>> Start Text provided

I have a lot of history from Pike County. This is where my family is from, and where I was raised. Nancy McCoy was my I think 3 or 4 time great aunt, without looking at tree. Also a grandfather that was deputy during that time that was shot during a shootout with the clans. Supposedly from what I remember the story from my Grandmother it was accidental??? Also have a .32 S&W long that belonged to one of the Nancy's sons. Great stories here. Bill Staton,Jim Vance was the catalyst of a lot problems between the families. Just FYI.


----------



## gerb (Apr 13, 2010)

i agree with the OP, the ending felt rushed and not very clear about the turnout...but all in all, it was a great mini-series about a rivalry i never knew about until last week.


----------



## viper1 (Apr 13, 2004)

The thing I find most amazing is the amount of people from or knows people from the area thats on here. It's not a large city and frome quite the back woods. I have always loved it there.Not use to any body except family talking about it. I guess it is a small world.


----------



## cjbrown (May 22, 2007)

>> End Text provided
>> Start Stored data

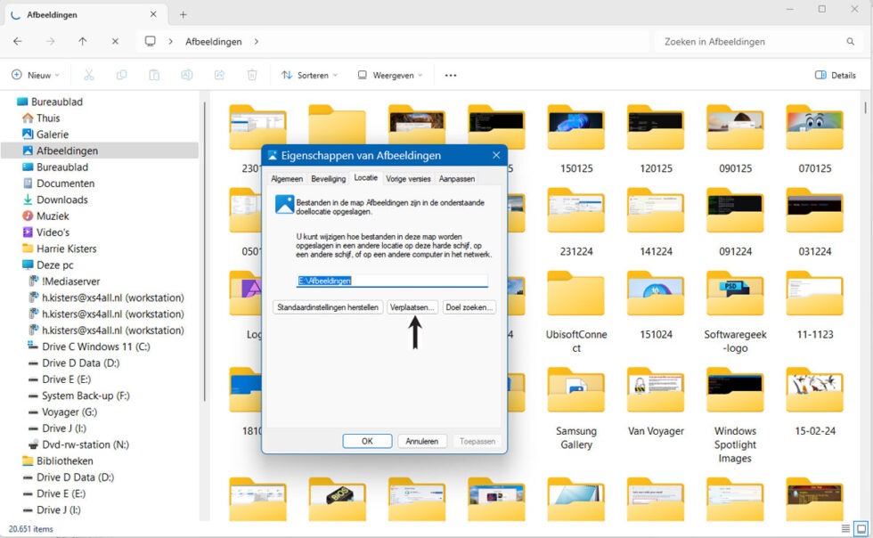Click the Copy icon in the toolbar
873x538 pixels.
coord(121,75)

>> End Stored data

Work to complete - Summarize the forum thread in three sentences. The data on this page comes from a different source than the text.

Answer below - One poster, who was raised in Pike County, describes family ties to the feud: Nancy McCoy as a great aunt, a deputy grandfather shot in a shootout with the clans, and a .32 S&W long that belonged to one of Nancy's sons. That poster also names Bill Staton and Jim Vance as the catalyst of many problems between the families. Another poster agrees that the mini-series ending felt rushed and unclear but calls it great overall, and a third is amazed at how many people in the thread are from the area or know people there.